REQUIRED TASKS ▸
A. In the golf ball cover passage, substitute "striking effect" for each "visual impact" and write out the part that starts at "It is therefore" and stops after "on the golfer.".
B. Proceed with the golf ball cover passage, starting after its final sentence.

SUPPLIED PASSAGE ▸
— begin —

It is therefore an object of the present invention to provide a
highly fashionable golf ball that has a distinctive appearance with
a visual impact on the golfer.
As a result of extensive investigations, we looked at the outermost
cover layer which covers either the surface of a golf ball core or
the surface of a sphere composed of a golf ball core enclosed by a
cover layer, and selected various types of pigments for
incorporation in the base resin used to form the outermost cover
layer. From this, we discovered that when a predetermined amount of
an inorganic composite material prepared by coating glass flakes
with a metal or metal oxide is included instead of an aluminum
flake pigment or a pearlescent pigment in the base resin and the
resulting cover material is injection molded, the formation of weld
lines after injection molding can be minimized or prevented, in
addition to which brightness can be uniformly conferred to the
surface of the ball, giving the ball an aesthetically pleasing
appearance that has a visual impact.
That is, because the cover has a certain thickness, by including an
inorganic composite material in the cover, the inorganic composite
material becomes three-dimensionally and uniformly distributed
within the cover. Due to the influence of this three-dimensional
distribution, a ball appearance which is novel and has a visual
impact can be achieved.
We have also found that, in a golf ball obtained by coloring blue
or pink, for example, the core surface or an inner layer located to
the inside of the outermost cover layer and forming thereon an
outermost cover layer from a composition prepared by blending a
clear material as the resin base with the above-described inorganic
composite material, synergistic effects between the color
fashionability of the core surface or the inner layer located to
the inside of the outermost cover layer and the three-dimensional
distribution of the inorganic composite material within the
outermost cover layer can serve to further enhance the
distinctiveness and visual impact of the ball's appearance.
Accordingly, the invention provides the following golf ball.

— end —

EXTRACTED RECORDS ▸
— begin —

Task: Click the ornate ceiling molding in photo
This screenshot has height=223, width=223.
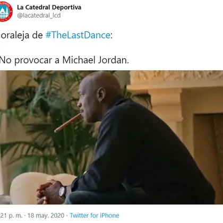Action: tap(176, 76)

— end —
— begin —

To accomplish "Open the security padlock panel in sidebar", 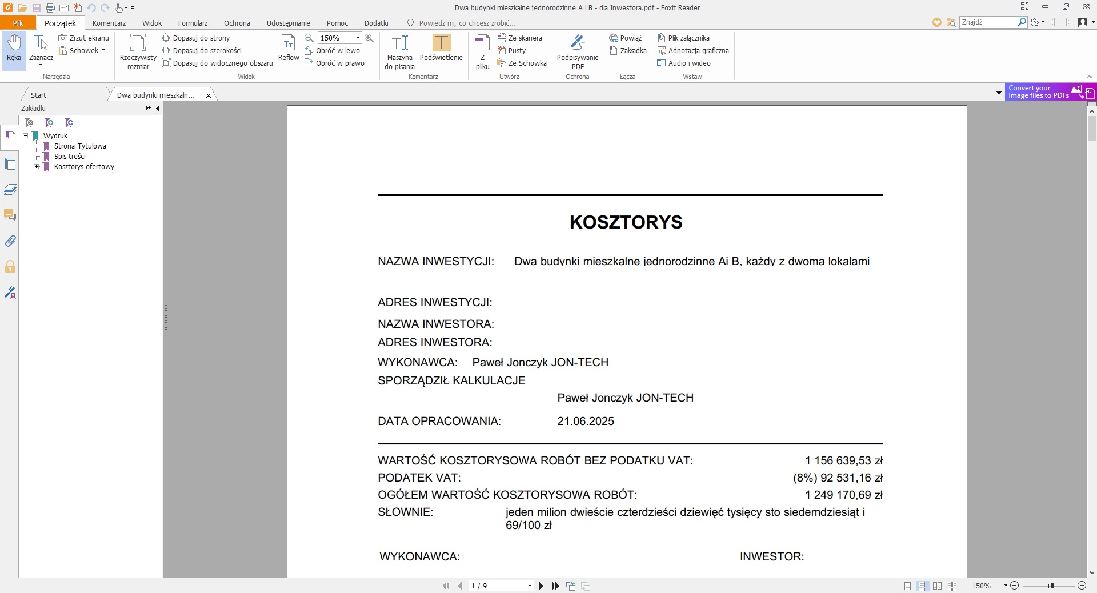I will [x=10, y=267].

— end —

WRITTEN ANSWERS ▸
A.
It is therefore an object of the present invention to provide a
highly fashionable golf ball that has a distinctive appearance with
a striking effect on the golfer.

B.
[1] A golf ball having a core or a sphere composed of a core
enclosed by a cover layer, and an outermost cover layer which
covers a surface of the core or a surface of the sphere, wherein
the outermost cover layer is composed primarily of at least one
thermoplastic resin or thermoset resin, which resin contains an
inorganic composite material prepared by coating glass flakes with
a metal or metal oxide. [2] The golf ball of [1], wherein the
inorganic composite material is included in an amount of 0.01 to 5
parts by weight per 100 parts by weight of the resin. [3] The golf
ball of [1], wherein the outermost cover layer is clear or
translucent. [4] The golf ball of [1], wherein the outermost cover
layer has a thickness of at least 1.0 mm but not more than 2.5 mm.
[5] The golf ball of [1], wherein the outermost cover layer has a
Shore D hardness of at least 45 but not more than 65. [6] The golf
ball of [1], wherein the core has a deflection, when subjected to a
load of 1275 N (130 kgf) from an initial load of 98 N (10 kgf), of
from 2.5 to 6.0 mm. [7] The golf ball of [1], wherein the surface
of the core, or the surface of the sphere composed of a core
enclosed by a cover layer, is colored.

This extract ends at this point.